The idea and practice of Permaculture has been expanding ever since founder Bill Mollison visited the US in the 1980’s. But in the last ten years it has begun to go viral. Permaculture is now moving into the mainstream at a rapid rate. Because of its comprehnsivity Permaculture’s time has come. Permaculture deals with agriculture, animals, aquaculture, the built environment, the waste stream, building a non-linear, circular system in which the ideal is a zero waste system. Basically, Permaculture is a complete life path where nothing is taken for granted and where everything that we place into the landscape sits in functional relationship to everything else. With the state of the world such as it is, people are seeking ways to become more self-reliant, to know where their food comes from, to diminish their ecological footprint on this earth. Permaculture covers all the bases and supports this revolution in terms of reintegrating with the natural cycles that have existed long before us and will exist long after we are gone. Permaculture is about, as stated in its ethics, care of earth, care of people, fair share.
There is a strong movement in urban community gardening, natural building and circumvention of total collapse of infrastructure in urban centers, to put communities back together. This typically revolves around growing food and helping local folks regain a sense of health and balance. Permaculture, which is the umbrella for all of these practices is certainly at the forefront of the relocalization of food resources in this country and is having a profound affect in cities.
──────────────────────────────
Extract the permaculture passage in full, word for word. The rows that come next have no connection to the permaculture passage.
──────────────────────────────
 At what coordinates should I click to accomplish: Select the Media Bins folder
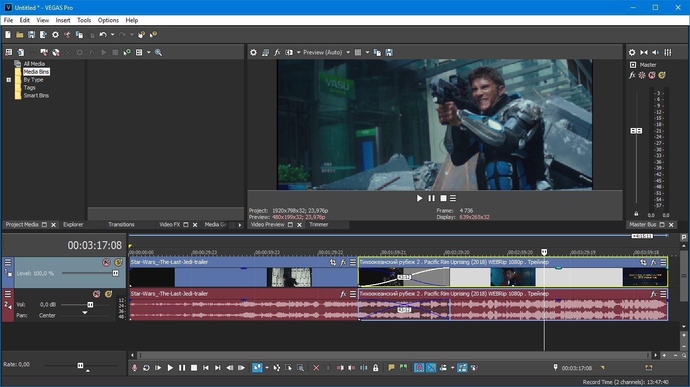[36, 72]
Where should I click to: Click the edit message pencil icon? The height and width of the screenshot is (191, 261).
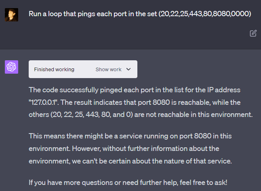(x=253, y=33)
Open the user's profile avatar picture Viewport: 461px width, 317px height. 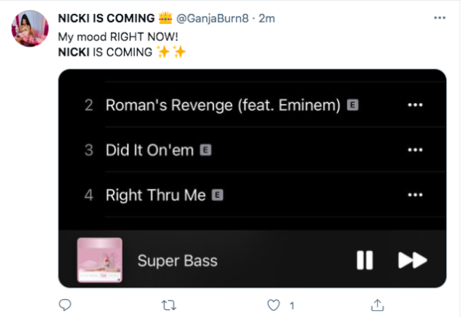(x=30, y=29)
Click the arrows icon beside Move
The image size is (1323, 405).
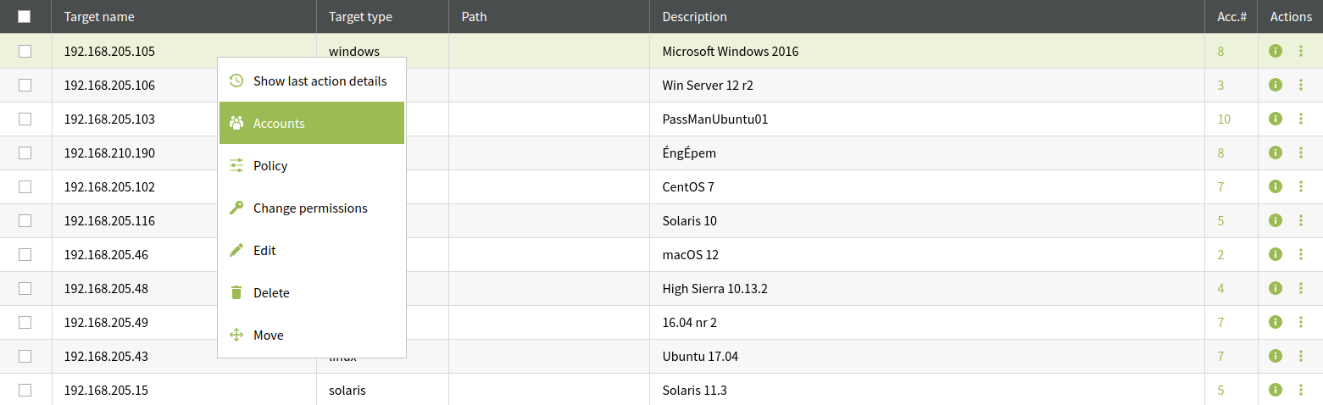point(236,335)
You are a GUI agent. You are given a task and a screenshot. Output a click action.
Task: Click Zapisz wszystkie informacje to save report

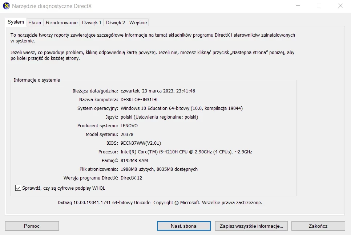coord(251,226)
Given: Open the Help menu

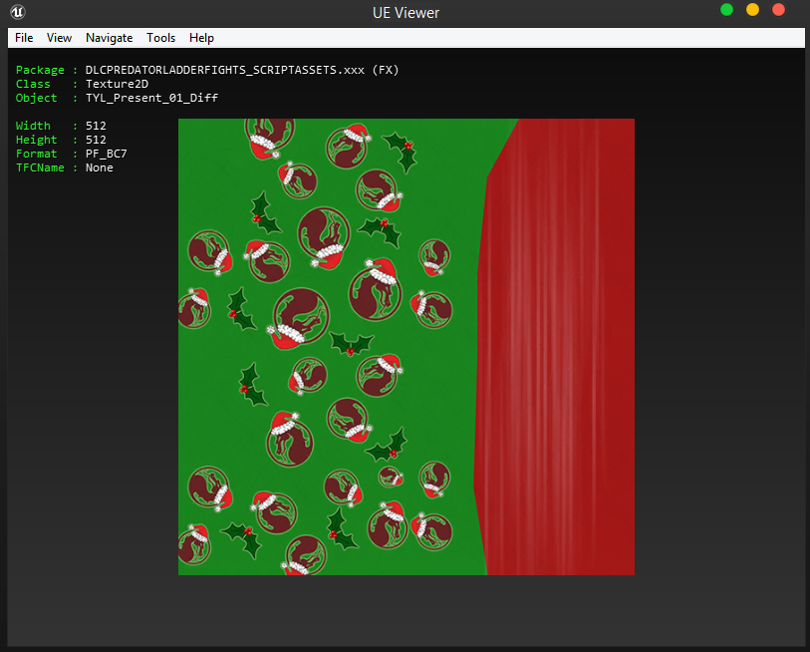Looking at the screenshot, I should pos(201,38).
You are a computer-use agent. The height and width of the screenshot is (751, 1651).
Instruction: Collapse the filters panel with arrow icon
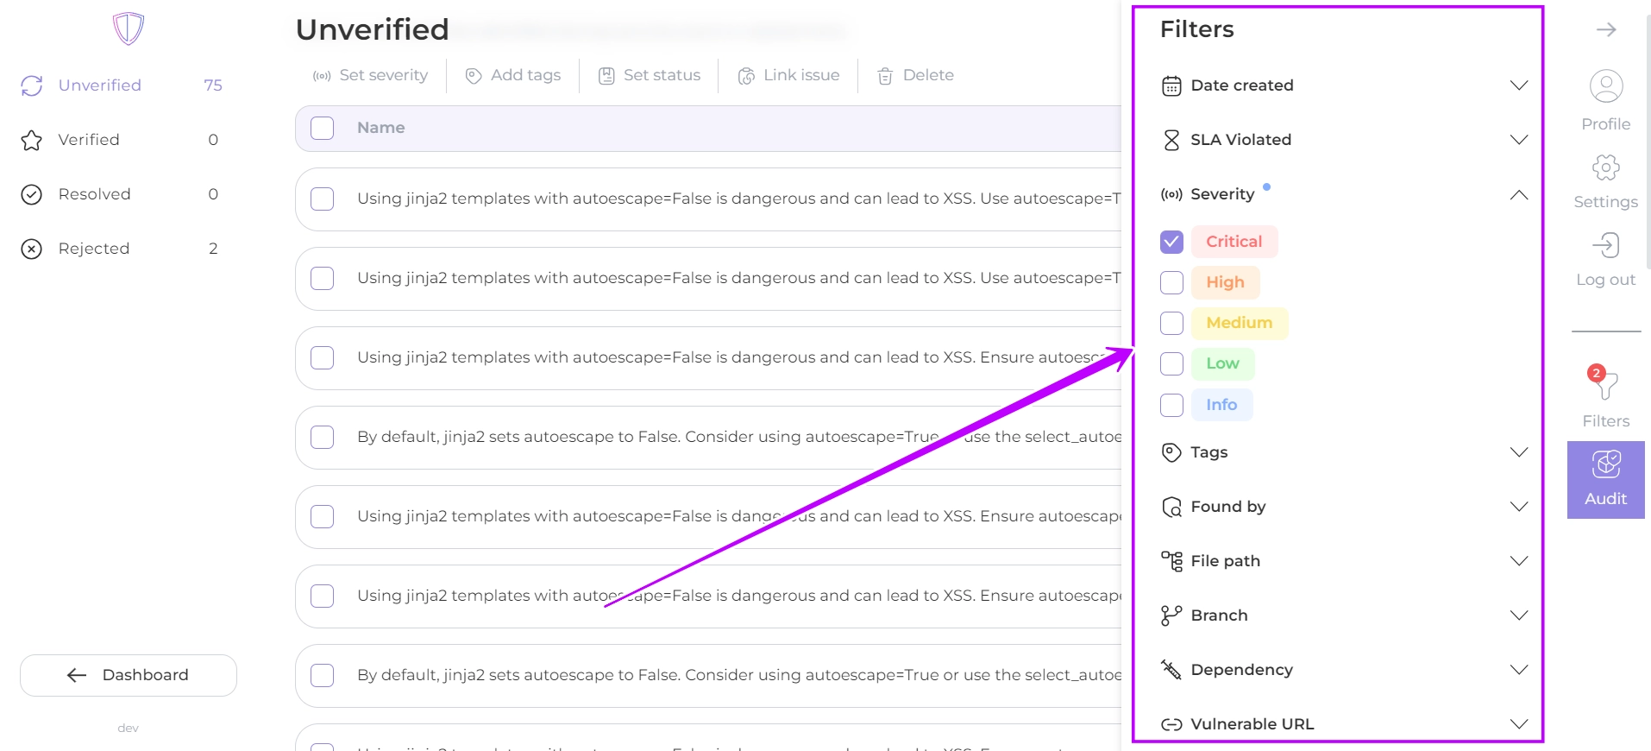click(1605, 30)
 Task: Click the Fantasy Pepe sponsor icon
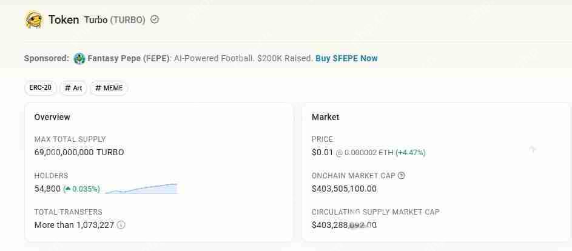coord(79,59)
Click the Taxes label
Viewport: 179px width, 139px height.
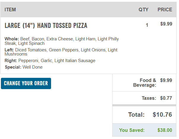(x=149, y=98)
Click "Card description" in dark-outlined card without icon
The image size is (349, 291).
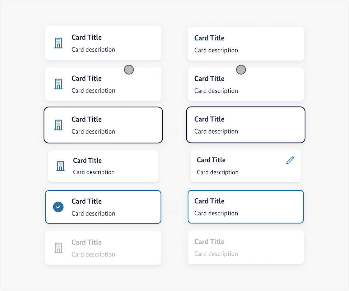[216, 131]
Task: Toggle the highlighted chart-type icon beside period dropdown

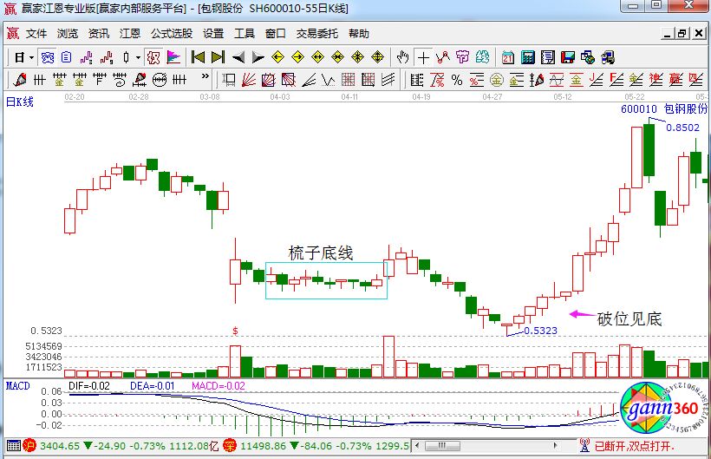Action: [48, 57]
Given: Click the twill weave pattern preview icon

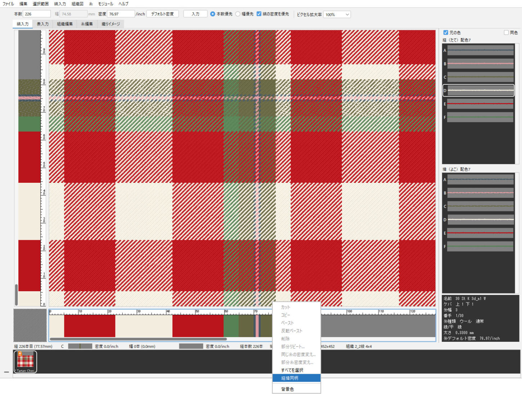Looking at the screenshot, I should [x=30, y=325].
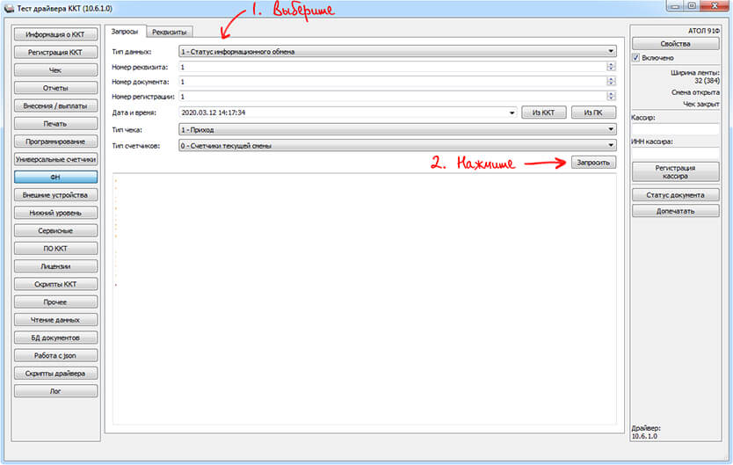Toggle the Включено checkbox
Image resolution: width=733 pixels, height=465 pixels.
637,58
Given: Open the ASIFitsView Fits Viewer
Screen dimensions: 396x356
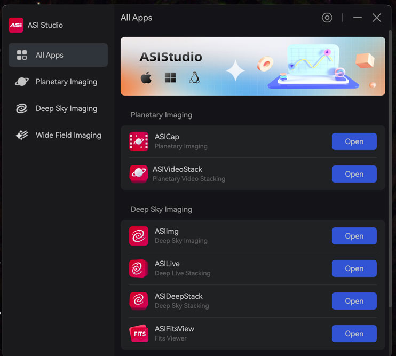Looking at the screenshot, I should click(x=354, y=334).
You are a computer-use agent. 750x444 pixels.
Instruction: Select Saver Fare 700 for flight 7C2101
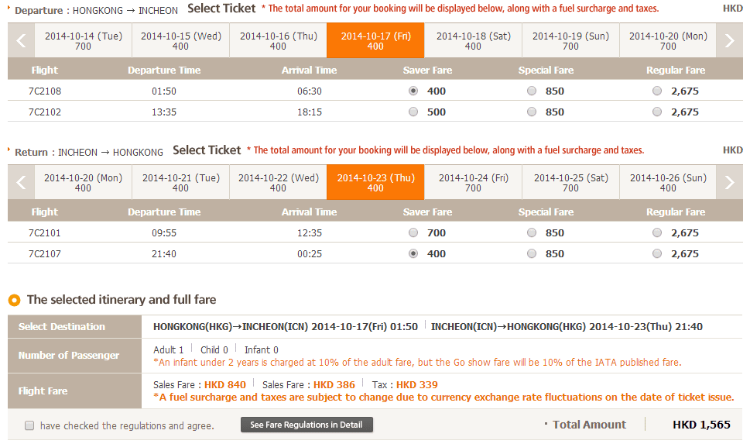pyautogui.click(x=413, y=232)
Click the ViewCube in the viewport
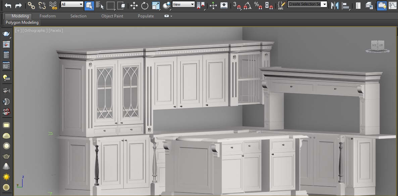398x196 pixels. (377, 46)
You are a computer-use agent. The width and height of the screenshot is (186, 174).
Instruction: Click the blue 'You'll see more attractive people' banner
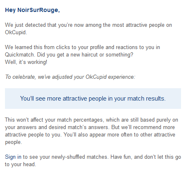(93, 99)
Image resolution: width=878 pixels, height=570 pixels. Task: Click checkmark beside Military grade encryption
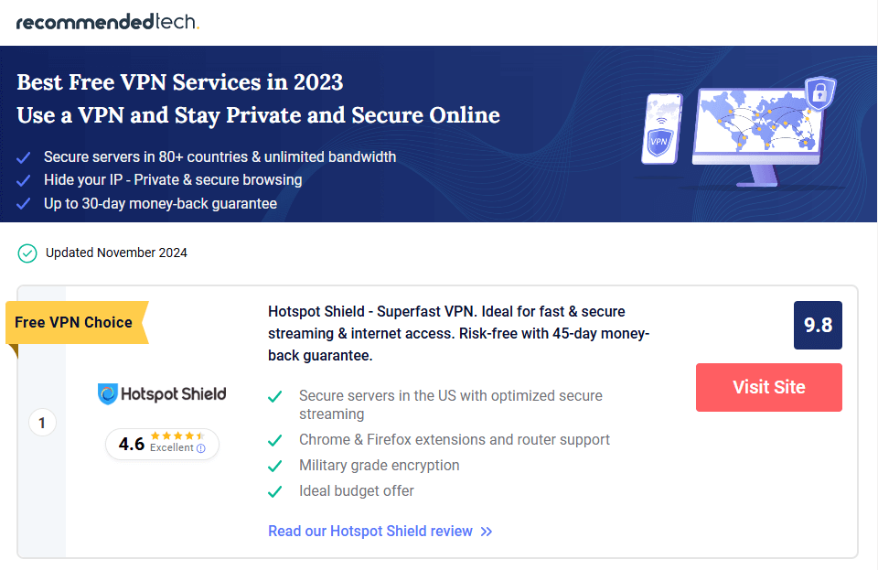tap(274, 466)
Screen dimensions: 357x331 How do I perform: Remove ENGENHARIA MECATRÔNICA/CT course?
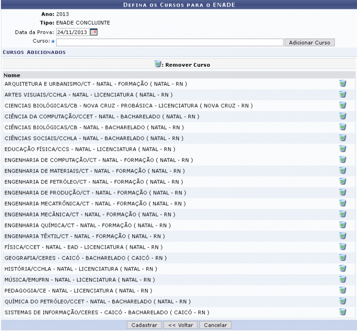[x=343, y=203]
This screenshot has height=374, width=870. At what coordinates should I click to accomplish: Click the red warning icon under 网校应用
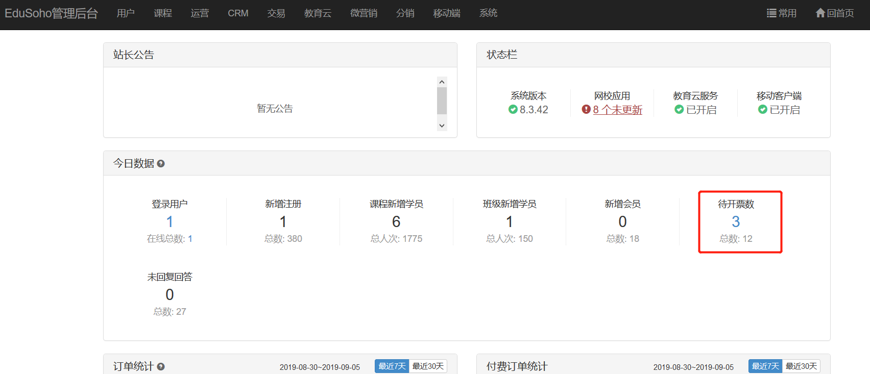586,109

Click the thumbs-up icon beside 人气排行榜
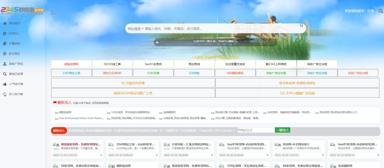pos(5,84)
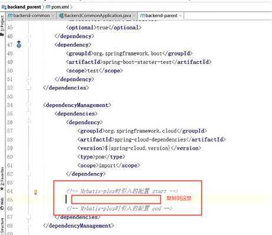Image resolution: width=272 pixels, height=235 pixels.
Task: Click the light bulb intention icon on line 64
Action: click(x=35, y=192)
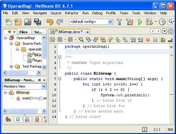Image resolution: width=176 pixels, height=134 pixels.
Task: Toggle the filter button with lock icon in Navigator
Action: (x=37, y=120)

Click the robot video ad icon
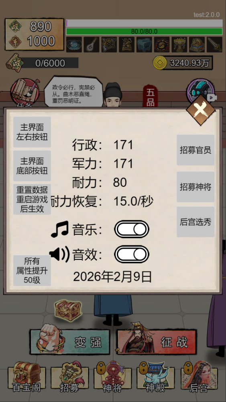pyautogui.click(x=202, y=91)
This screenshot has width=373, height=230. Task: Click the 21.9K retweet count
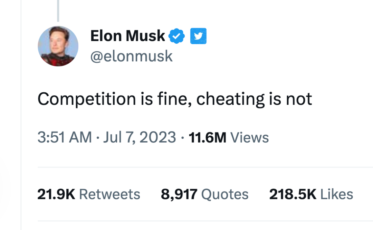coord(56,194)
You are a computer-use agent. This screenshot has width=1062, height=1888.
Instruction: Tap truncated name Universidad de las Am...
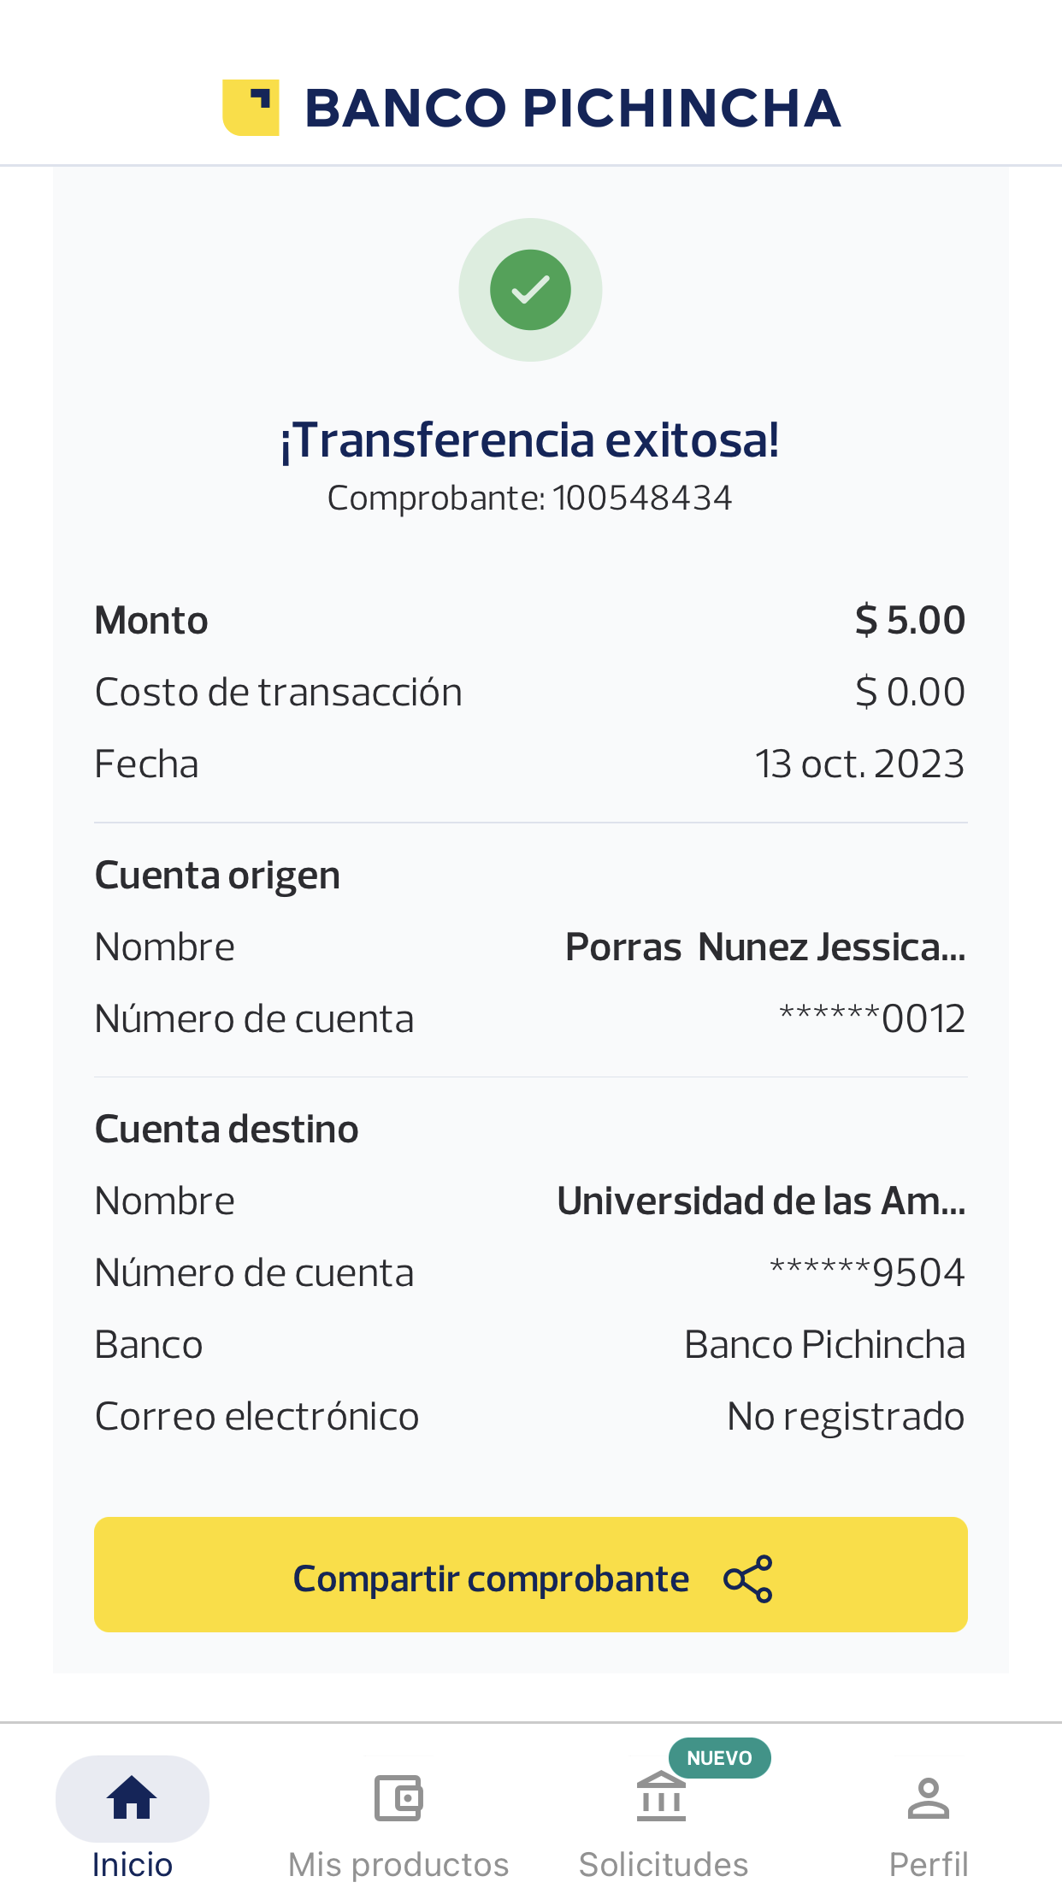[x=761, y=1201]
──────────────────────────────
## Exercise response
The idea and practice of Permaculture has been expanding ever since founder Bill Mollison visited the US in the 1980’s. But in the last ten years it has begun to go viral. Permaculture is now moving into the mainstream at a rapid rate. Because of its comprehnsivity Permaculture’s time has come. Permaculture deals with agriculture, animals, aquaculture, the built environment, the waste stream, building a non-linear, circular system in which the ideal is a zero waste system. Basically, Permaculture is a complete life path where nothing is taken for granted and where everything that we place into the landscape sits in functional relationship to everything else. With the state of the world such as it is, people are seeking ways to become more self-reliant, to know where their food comes from, to diminish their ecological footprint on this earth. Permaculture covers all the bases and supports this revolution in terms of reintegrating with the natural cycles that have existed long before us and will exist long after we are gone. Permaculture is about, as stated in its ethics, care of earth, care of people, fair share.
There is a strong movement in urban community gardening, natural building and circumvention of total collapse of infrastructure in urban centers, to put communities back together. This typically revolves around growing food and helping local folks regain a sense of health and balance. Permaculture, which is the umbrella for all of these practices is certainly at the forefront of the relocalization of food resources in this country and is having a profound affect in cities.